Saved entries
= = =

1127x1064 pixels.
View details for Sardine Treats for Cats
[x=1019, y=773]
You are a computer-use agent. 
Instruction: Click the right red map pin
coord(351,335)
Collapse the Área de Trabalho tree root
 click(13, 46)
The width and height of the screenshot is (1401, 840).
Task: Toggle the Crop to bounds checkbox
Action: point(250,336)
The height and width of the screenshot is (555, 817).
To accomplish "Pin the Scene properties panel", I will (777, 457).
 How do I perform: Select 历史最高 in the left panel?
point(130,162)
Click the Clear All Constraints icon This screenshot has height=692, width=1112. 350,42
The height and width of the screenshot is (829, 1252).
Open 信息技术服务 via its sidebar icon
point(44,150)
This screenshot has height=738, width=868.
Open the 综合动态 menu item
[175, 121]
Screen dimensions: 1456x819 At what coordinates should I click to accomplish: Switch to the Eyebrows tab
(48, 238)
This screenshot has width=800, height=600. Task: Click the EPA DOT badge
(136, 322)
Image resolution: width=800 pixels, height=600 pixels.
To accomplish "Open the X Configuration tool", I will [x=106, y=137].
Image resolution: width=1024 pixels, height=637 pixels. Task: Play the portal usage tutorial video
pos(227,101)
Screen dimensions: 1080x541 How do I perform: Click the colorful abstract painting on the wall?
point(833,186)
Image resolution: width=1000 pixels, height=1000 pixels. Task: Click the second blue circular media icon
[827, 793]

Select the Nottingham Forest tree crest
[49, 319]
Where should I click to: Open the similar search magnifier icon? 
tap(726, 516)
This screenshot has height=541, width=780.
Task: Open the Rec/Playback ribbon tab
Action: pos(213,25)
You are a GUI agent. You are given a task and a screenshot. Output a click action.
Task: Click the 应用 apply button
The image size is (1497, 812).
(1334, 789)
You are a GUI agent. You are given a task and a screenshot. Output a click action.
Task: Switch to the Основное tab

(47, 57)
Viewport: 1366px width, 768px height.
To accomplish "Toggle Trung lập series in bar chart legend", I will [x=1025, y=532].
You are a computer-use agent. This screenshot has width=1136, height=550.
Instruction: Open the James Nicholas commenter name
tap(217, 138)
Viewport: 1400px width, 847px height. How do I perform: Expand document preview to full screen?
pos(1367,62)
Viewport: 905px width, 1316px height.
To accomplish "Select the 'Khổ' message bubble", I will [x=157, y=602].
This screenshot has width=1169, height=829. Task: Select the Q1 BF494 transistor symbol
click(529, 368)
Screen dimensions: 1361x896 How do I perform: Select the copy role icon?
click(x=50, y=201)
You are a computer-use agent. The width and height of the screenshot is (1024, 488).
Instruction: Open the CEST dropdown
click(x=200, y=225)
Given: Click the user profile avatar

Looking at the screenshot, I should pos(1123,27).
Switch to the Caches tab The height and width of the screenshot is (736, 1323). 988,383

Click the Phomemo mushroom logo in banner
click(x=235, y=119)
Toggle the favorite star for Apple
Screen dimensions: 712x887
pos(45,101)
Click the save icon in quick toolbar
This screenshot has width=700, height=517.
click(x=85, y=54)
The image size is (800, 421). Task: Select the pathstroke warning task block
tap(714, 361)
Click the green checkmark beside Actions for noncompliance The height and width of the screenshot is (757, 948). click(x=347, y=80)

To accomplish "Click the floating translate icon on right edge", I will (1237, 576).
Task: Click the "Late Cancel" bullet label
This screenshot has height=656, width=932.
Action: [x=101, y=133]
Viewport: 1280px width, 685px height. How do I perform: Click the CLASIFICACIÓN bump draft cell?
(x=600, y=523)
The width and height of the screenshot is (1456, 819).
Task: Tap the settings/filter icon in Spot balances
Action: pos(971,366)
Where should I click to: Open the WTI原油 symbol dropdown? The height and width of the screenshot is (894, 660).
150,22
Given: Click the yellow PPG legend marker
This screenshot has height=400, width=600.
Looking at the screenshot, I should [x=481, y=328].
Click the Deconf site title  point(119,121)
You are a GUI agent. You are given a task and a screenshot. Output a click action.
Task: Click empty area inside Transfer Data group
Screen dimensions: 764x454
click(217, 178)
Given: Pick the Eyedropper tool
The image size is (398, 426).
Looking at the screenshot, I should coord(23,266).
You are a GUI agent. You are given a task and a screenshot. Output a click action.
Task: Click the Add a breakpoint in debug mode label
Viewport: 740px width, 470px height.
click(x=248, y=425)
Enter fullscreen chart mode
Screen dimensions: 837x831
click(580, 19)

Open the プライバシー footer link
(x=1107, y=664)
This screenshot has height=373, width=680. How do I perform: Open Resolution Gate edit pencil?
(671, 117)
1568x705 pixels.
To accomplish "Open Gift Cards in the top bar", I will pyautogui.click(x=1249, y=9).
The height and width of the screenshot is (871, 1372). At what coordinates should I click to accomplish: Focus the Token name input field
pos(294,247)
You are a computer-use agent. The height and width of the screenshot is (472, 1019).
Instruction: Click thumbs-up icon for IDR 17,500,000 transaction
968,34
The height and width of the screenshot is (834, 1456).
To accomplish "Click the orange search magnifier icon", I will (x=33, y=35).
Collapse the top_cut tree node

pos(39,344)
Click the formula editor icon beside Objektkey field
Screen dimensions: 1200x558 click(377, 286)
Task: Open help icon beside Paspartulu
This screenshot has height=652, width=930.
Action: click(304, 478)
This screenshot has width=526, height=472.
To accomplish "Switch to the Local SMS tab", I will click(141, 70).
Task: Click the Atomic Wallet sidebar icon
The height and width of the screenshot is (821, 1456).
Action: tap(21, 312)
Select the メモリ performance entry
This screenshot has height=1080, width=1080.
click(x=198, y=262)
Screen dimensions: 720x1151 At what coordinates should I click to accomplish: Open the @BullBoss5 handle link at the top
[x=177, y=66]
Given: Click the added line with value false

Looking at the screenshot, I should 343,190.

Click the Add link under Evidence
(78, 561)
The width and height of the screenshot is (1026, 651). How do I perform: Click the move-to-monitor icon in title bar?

= = =

◆ **WHAT YOU HAVE TO DO**: Find the word "legend" in the records, and report each line that has it.

◆ **SOLUTION**:
To accomplish "Toggle Trung lập series in bar chart legend", I will [x=1025, y=532].
Given: Click the yellow PPG legend marker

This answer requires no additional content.